Once Upon a Time in Hollywood

August 19, 2019 | Posted by Peter Jakobsen | Drama Film, FILM, THUMBNAIL REVIEWS | 2 Comments |

(Directed by Quentin Tarantino) (2019)

***

In the late 1960s, late in his career, Ezra Pound discussed his monumental work, The Cantos, calling it a ‘botch.’ When asked, “‘You mean it didn’t come off?’ the poet replied: ‘Of course it didn’t. That’s what I mean when I say I botched it.’ He then went on to describe a shop window full of various objects: ‘I picked out this and that thing that interested me, and then jumbled them into a bag. But that’s not the way’, he said, ‘to make’ – and here he paused – ‘a work of art.'”*

Hollywood – the old, gold Hollywood – was in crisis in 1969 – real life had begun to outdo the movies – the film studios were nearly bankrupt, and the product was tired glam-rock before the arrival of punk. Hollywood was a reflection of the wider national crisis.  Haight-Ashbury gave way to Hate-Everybody.  Once Upon a Time in Hollywood meanders through that year, using a washed-up western star “Rick Dalton” (Leonardo DiCaprio) and his stunt man/factotum Cliff (Brad Pitt) as parodies of Yesterday’s Glory.

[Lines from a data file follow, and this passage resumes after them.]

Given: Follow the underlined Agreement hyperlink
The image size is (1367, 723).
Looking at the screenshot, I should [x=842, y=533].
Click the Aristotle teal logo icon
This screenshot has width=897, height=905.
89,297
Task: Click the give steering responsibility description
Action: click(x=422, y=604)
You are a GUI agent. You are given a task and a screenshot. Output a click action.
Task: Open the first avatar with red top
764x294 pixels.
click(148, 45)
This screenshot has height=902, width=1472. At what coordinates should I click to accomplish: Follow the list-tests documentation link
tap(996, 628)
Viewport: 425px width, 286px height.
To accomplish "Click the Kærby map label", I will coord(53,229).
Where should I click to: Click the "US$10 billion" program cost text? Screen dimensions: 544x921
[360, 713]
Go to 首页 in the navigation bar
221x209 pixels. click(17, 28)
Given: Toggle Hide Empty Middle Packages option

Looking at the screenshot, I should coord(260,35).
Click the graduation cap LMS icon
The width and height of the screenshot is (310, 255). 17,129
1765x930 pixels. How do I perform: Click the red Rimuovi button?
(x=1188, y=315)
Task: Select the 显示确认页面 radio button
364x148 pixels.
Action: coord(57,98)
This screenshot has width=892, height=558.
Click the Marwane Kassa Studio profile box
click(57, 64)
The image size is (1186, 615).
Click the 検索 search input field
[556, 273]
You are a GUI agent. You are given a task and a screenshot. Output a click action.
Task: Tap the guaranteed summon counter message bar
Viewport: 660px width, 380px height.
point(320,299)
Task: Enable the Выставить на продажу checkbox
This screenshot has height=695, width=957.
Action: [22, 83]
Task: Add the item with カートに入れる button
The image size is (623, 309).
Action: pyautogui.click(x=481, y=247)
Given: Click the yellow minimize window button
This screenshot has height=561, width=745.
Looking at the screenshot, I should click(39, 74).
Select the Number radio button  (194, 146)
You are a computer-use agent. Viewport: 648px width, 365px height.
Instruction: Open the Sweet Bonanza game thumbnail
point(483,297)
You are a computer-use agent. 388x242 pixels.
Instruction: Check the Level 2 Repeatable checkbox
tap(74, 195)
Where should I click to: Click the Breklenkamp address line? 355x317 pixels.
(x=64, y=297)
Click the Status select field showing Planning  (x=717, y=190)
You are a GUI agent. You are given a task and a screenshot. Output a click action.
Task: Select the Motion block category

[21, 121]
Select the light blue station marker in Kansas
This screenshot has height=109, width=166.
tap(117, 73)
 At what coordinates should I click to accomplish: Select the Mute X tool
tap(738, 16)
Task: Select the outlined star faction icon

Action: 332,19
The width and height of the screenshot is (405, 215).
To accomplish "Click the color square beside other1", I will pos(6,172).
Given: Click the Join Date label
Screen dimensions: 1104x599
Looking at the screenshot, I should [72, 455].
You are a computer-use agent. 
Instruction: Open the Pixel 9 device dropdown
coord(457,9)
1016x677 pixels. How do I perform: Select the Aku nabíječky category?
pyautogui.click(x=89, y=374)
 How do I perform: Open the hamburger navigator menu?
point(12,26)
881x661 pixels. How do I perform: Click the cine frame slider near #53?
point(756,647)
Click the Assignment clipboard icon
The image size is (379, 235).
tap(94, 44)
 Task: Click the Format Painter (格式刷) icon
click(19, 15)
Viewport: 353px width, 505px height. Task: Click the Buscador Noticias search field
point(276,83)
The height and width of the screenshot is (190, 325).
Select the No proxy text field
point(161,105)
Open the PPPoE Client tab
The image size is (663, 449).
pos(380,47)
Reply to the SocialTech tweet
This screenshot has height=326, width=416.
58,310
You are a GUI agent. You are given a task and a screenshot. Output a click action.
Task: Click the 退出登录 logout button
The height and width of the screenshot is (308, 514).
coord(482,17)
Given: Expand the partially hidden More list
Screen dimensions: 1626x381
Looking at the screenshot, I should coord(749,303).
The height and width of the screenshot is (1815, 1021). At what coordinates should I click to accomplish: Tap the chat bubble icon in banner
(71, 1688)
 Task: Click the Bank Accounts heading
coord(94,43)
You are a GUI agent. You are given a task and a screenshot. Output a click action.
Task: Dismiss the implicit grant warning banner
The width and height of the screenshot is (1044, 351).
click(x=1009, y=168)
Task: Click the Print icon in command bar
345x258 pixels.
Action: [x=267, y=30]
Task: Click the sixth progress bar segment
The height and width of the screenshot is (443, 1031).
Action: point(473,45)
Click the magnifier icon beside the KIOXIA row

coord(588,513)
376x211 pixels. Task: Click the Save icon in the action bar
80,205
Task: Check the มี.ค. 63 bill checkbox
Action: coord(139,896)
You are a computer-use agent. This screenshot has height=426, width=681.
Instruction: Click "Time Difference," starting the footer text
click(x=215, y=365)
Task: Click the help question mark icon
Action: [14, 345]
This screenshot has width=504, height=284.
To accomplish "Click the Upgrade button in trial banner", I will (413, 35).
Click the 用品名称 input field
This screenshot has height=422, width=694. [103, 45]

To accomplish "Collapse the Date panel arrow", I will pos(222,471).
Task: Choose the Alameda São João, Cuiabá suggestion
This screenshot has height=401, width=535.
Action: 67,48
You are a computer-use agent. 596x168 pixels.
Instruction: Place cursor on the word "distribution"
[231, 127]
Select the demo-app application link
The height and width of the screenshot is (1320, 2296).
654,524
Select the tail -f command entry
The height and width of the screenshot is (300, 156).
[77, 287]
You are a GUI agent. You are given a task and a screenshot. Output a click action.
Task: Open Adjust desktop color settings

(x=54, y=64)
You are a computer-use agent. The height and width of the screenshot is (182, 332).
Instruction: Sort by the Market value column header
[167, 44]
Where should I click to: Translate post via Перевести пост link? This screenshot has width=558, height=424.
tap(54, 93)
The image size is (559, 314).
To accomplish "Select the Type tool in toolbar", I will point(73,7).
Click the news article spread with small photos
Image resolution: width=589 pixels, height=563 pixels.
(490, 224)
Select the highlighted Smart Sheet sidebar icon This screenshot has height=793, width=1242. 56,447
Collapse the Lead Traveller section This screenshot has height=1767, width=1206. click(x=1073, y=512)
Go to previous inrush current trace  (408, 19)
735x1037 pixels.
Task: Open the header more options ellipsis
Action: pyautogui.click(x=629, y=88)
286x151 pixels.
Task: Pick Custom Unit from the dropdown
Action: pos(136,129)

Meanwhile, Sharon Tate (Margot Robbie) and husband Roman Polanski (Rafal Zawierucha) represent the Future’s potential for good. (It is an intriguing conceit of Tarantino to flirt with history as the couple pass the Manson Family like ships in the night – Manson himself (Damon Herriman) is like Wotan in Twilight of the Gods – there almost only in spirit, yet a driver-of and witness to a world that is ending.)

DiCaprio & Pitt are splendid actors in top form, but they are hardly stretched here. Excellent actors (Al Pacino, Kurt Russell, Michael Madsen, Dakota Fanning, Damien Lewis) are mostly wasted in ho-hum, Ocean’s 11-type cameos.  Typically with this director, there are dazzling, flamboyant (yet uneven) production touches to set the time and place, and Hollywood circa ’69 looks, for the most part, just right – like Polanski got 1930 s LA right in a vastly better film, Chinatown.  Some extremely effective sequences recall other films, naturally, even those of the director himself.  We particularly liked the creepy, sinister scenes where fearless Cliff, in a restoration Coupe de Ville, picks up (or lets himself be picked up by) a Manson-cutie (Margaret Qualley), who in a leisurely manner (shades of Save the Tiger) is hitching home to the ol’ Spahn ranch, Cliff there risking the ire of the assorted nutters (including Fanning as ‘Squeaky’ Fromme) by dropping-in on former buddy, blind George Spahn (Bruce Dern).

The violence is ludicrous, hilarious, almost otherworldly, and staged with all the flair of a bookish man.  Various homages to the movies, from parties with the great and the good to insider tourist traps to film-set exchanges, enhance and yet pall. Like the movies, the leads are getting older, a tad bloated: some are even settling down, but they can still land a punch, nail a tricky scene, belt a ton of booze, match it with a martial artist, or reprise a flamethrower stunt from “The Four­teen Fists Of Mc­Cluskey.”  It’s a potent display of the last primordial yawp of toxic masculinity.

Quentin Tarantino is the Ezra Pound of B-movies – Magpie-like, he takes a piece here, and a piece there, flips it a little and creates what some are pleased to call art-house.  And it is true that he does so with care and talent-to-burn – his vignettes are often brilliant, in terms of script and setting.  Like Orson Welles, another enfant terrible, his first film remains his best.  Once Upon a Time in Hollywood is very, very enjoyable, even stimulating, but not a masterpiece.  The director picks up on this and that thing that interests him, and then jumbles them into a bag. But that’s not the way to make a work of art.

[* Noel Stock, The Life of Ezra Pound, pp 457 – 458.]

2 Comments

  1. Reply

    Calin Ioaniciu

    August 21, 2019

    When I grow up I want to live in a world where Quentin Tarantino is God!
    He killed Hitler, he turned slaves into superheroes, he ruined Manson's plans. With all due respect, even if the price for that is to see Bruce Lee as a clown, I am sure that the Kung Fu icon will agree that.

  2. Reply

    Lantana-Anna

    August 22, 2019

    You’re too harsh. There are flaws, certainly - Margot Robbie overacting madly, her obvious leg double, a ‘false death’ straight out of a horror movie, too many cuties in anachronistic cut off shorts and, as you pointed out, cameos just for the sake of it. But overall it’s a glorious whole and, I believe, will seem greater as time goes on. Keep up the good work tho! I like your reviews.